Thursday, July 30, 2009

A Study In Apprehension

Turning into the laneway
My six year old mind
Is once again filled with anxiety.
What shall I learn today?
More to the point
What will I not understand?.
Almost there now,
Past the red bricks
And the four stone slit windows
Then sharp turn left
I'm on the final leg of my journey.

To my left
The red brick building
Beckons to its charges,
The solitary cross on its rooftop
Portraying a false sense of holiness.
No going back now,
Mother's tight handgrip
Preventing all chance of escape.
Greying snow crunches
Beneath my sensible school shoes.

© Ann Brien 2009

The above sentences describe my anxiety which I felt each morning as I headed off to school with my mother. I have a vivid memory of walking past the red brick secondary school then turning left into the final laneway which took me to the side gate of my school. Always hoping for any excuse not to go, Winter-time usually granted my wish in the form of burst water pipes caused by the severe frost we encountered back then. I can still see and hear the semi-frozen snow crunching beneath my strong shoes.

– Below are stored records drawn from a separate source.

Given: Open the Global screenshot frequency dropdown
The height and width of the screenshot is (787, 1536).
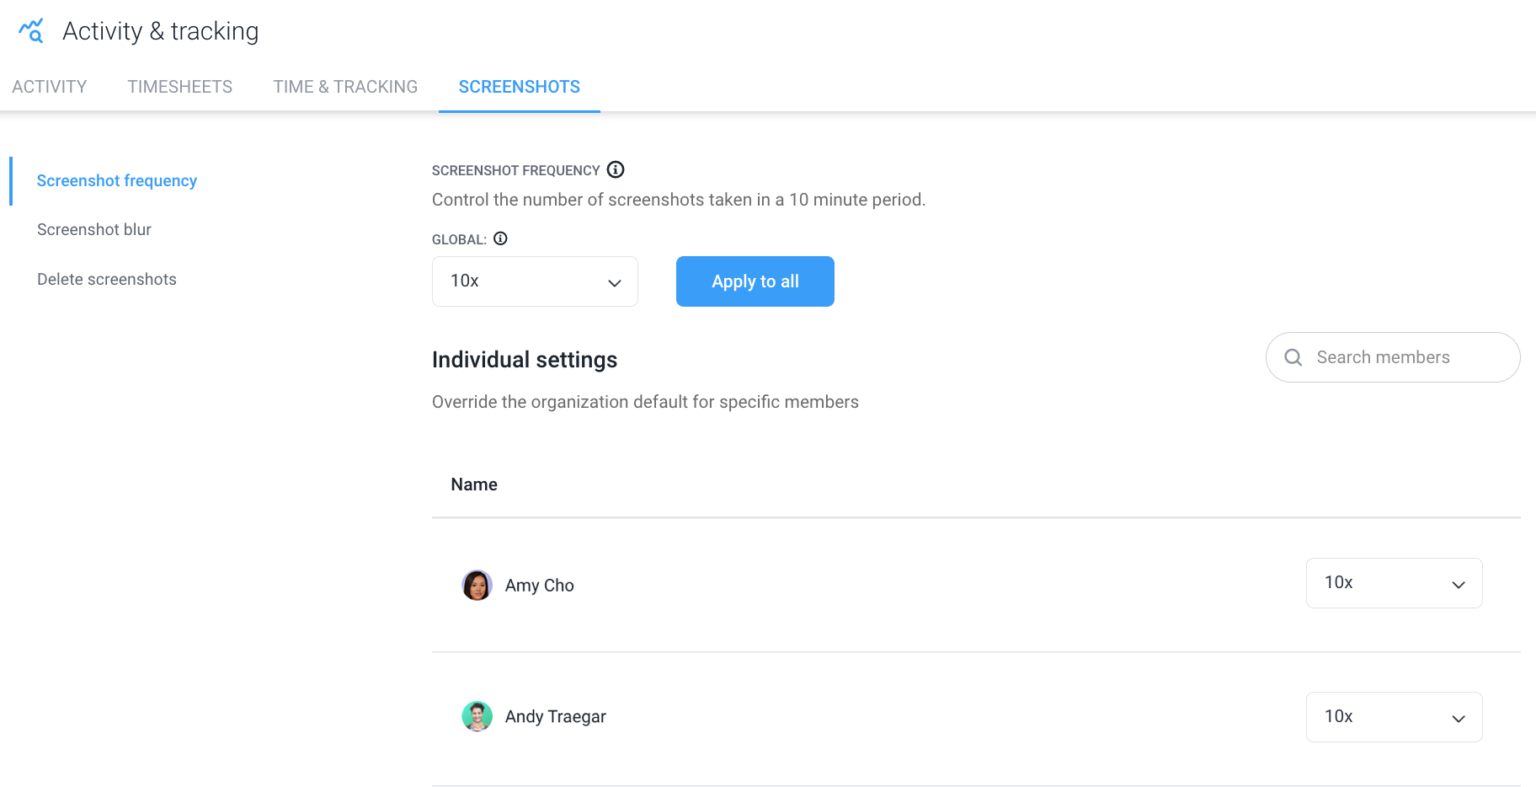Looking at the screenshot, I should click(x=534, y=281).
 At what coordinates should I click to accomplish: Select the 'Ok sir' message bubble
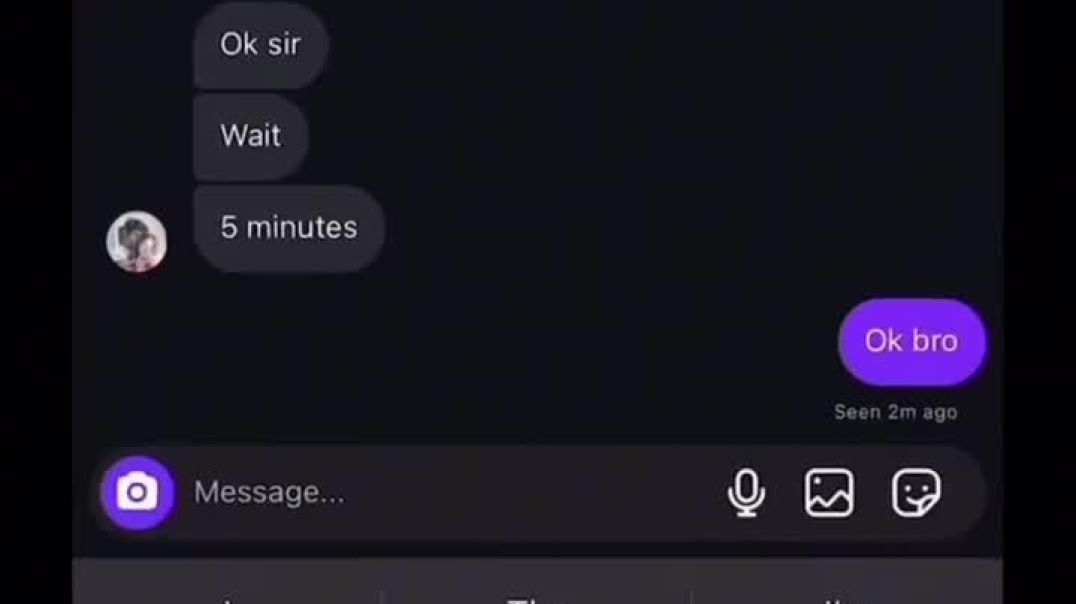(261, 45)

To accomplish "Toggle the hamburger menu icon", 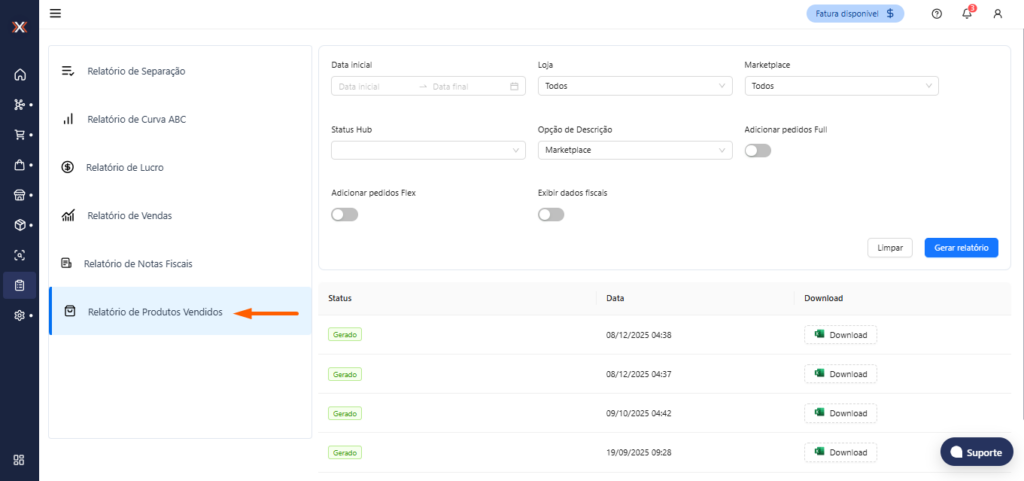I will click(x=55, y=13).

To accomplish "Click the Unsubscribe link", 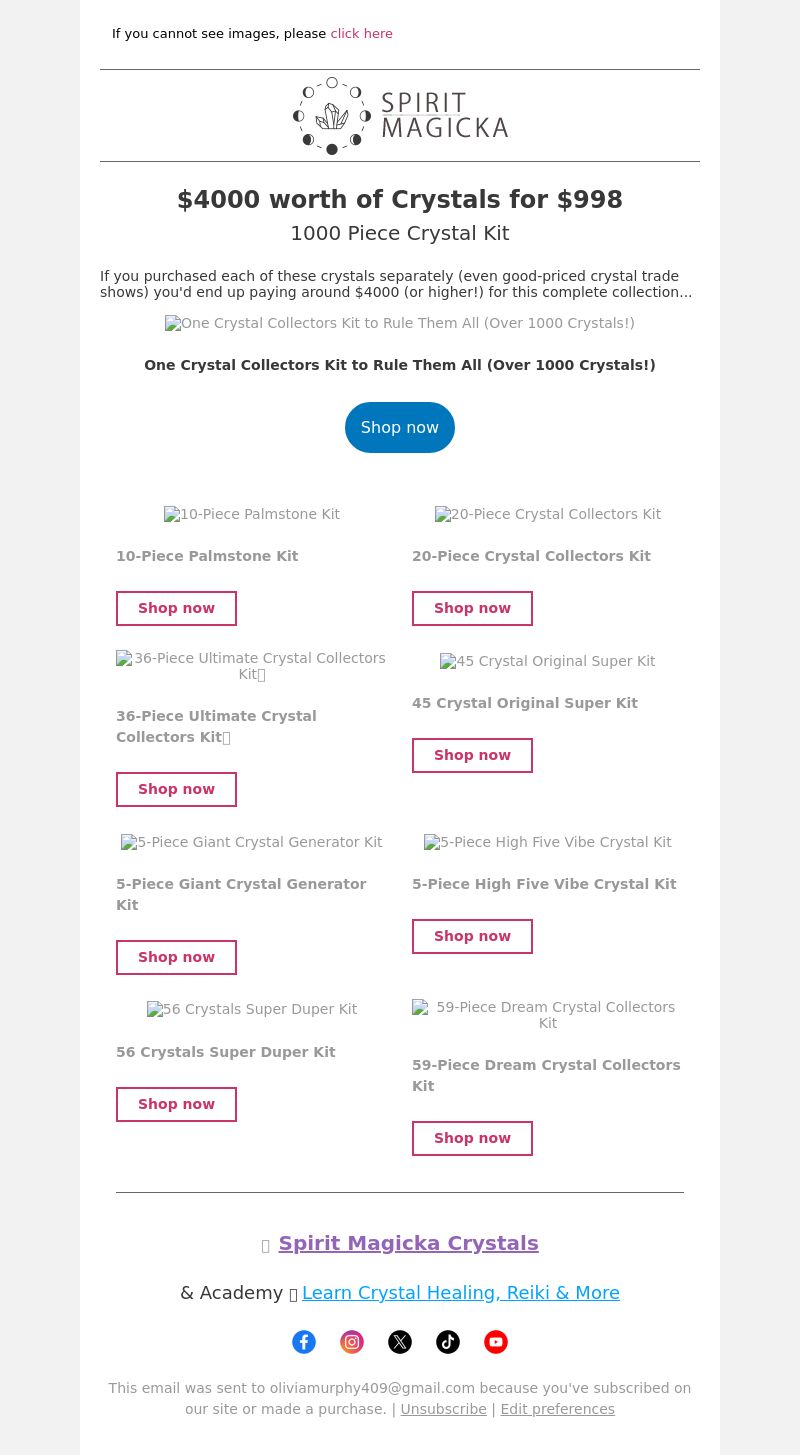I will (x=443, y=1409).
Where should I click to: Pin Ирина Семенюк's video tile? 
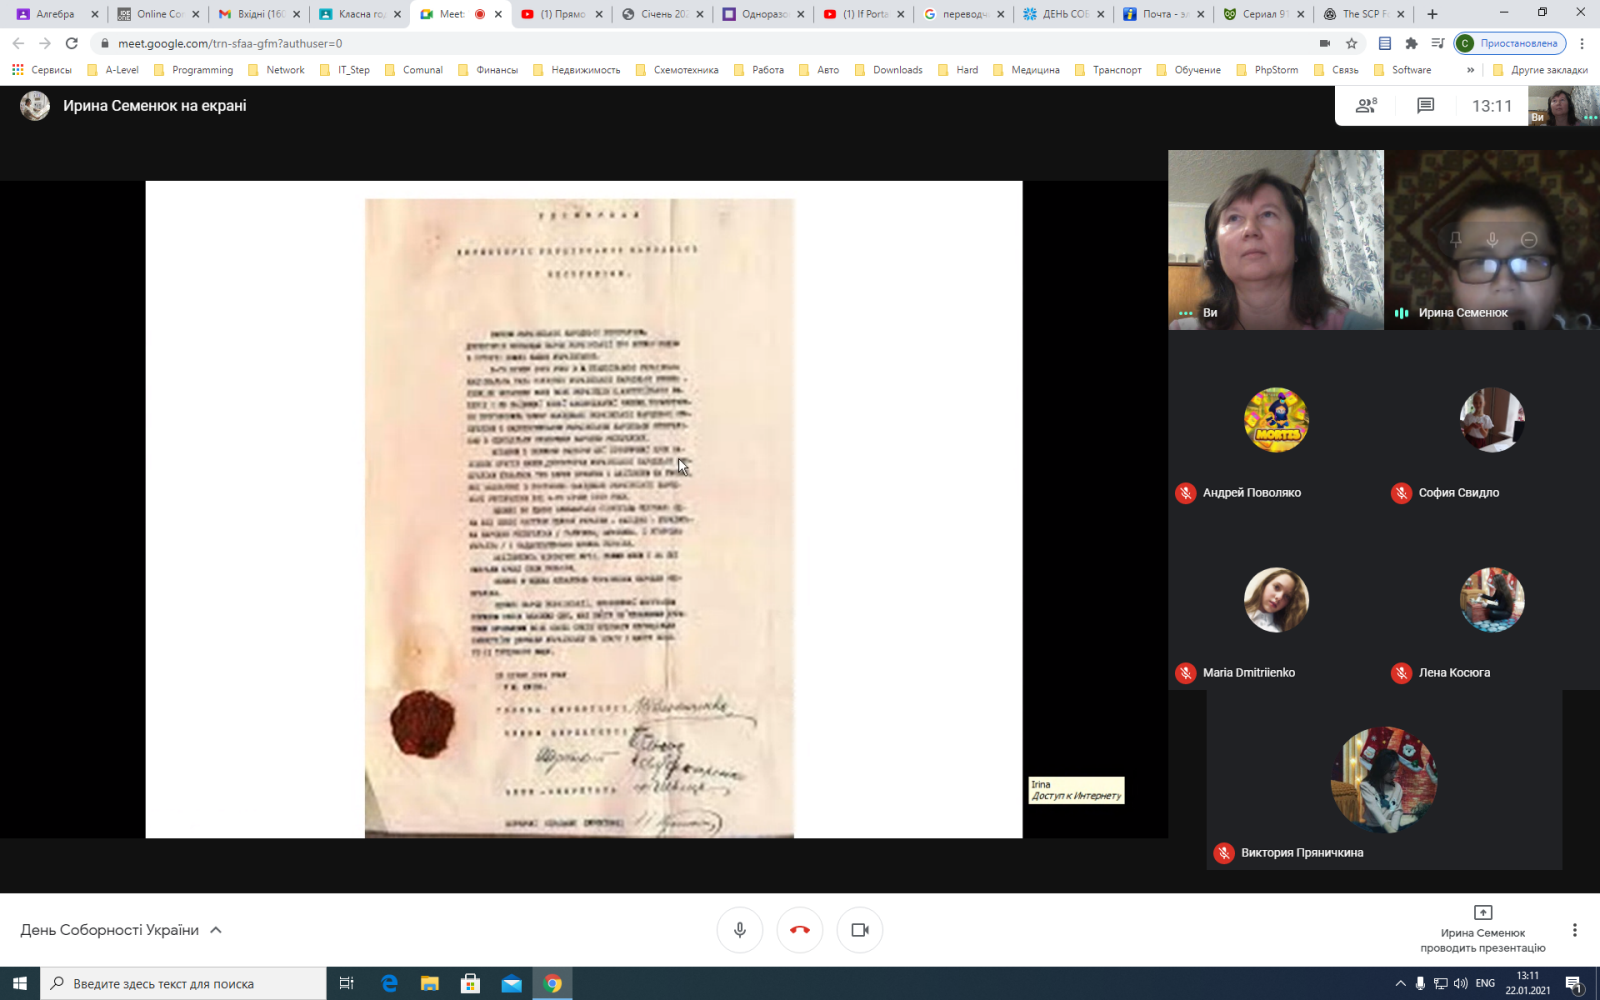tap(1456, 240)
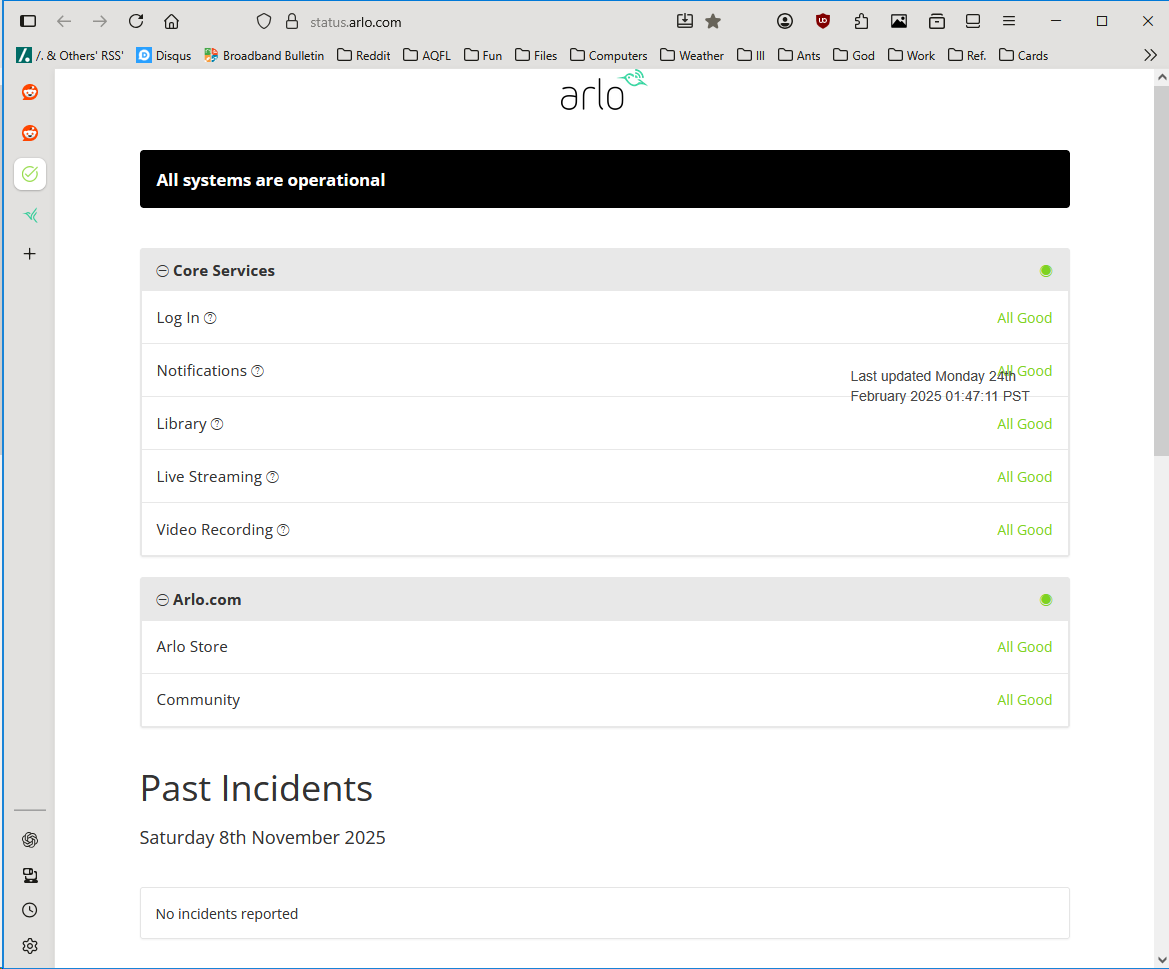Open the browser hamburger menu
The width and height of the screenshot is (1169, 969).
pos(1009,20)
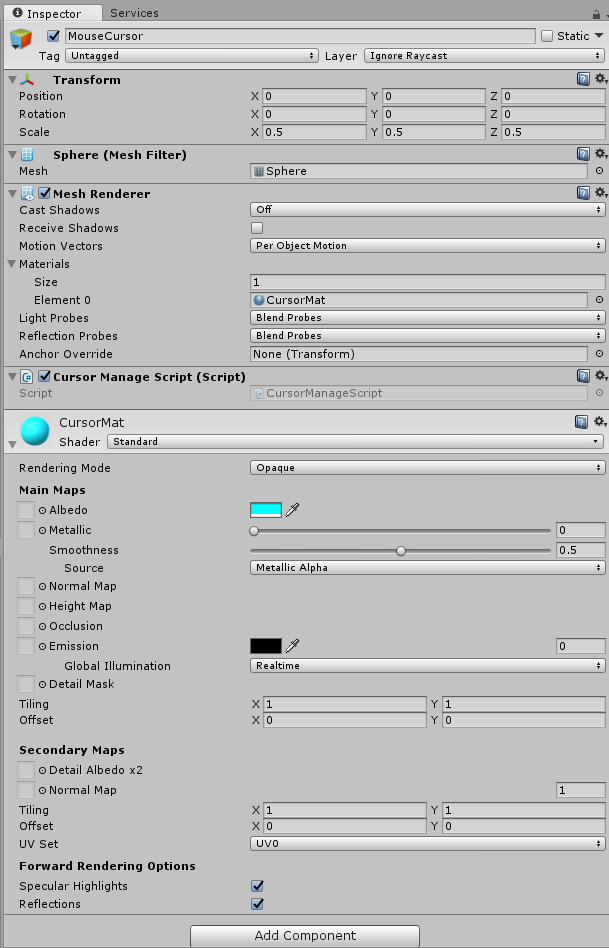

The top image, taken by me last Summer, shows the first laneway before turning onto the next which I'm delighted to report hasn't changed at all over the years. Everything is exactly as it was.

The second image, taken by me two years ago, shows the final laneway to the school. Again, the only changes here are where the road has been re-surfaced and to the left, the area where once stood a small row of cottages now houses an exercise area.

Thought I'd share these memories with you.



  1. Great stuff as usual. My old schools are still there but not used as schools anymore, and the surrounding streets have changed beyond recognition.
    Keep your memories coming as I am a great fan.
    Stay safe. Cheers.

  2. Thanks Donald for those encouraging words. Those memories have always remained with me and now I had the opportunity to share them. God Bless modern technology! Take care and Cheers!

  3. Thanks for sharing that. It was very artistic and observant. I'm glad you liked my blog and yours is good too.

  4. Hi John, your comment is very much appreciated, thank you. I'm so glad I could share this memory. The sound of crunching snow remains with you forever. Cheers and best wishes.

  5. What a poet you are! Great writing - so glad I stopped by! I also enjoyed feeling the love when you wrote about your father. Simply beautiful!

  6. Thank you so much suZen for your lovely comment. Sometimes my posts can be painful to write but they're usually the ones people connect with. Again, thank you for visiting.
    Cheers & Best Wishes.

  7. Lovely memories. Isn't it odd how some memories stick firmly in our mids and others are hazy, or just disappear.

  8. Absolutely Lizzie, I'm always amazed at how our senses store these memories. Thanks so much for your comment. Cheers!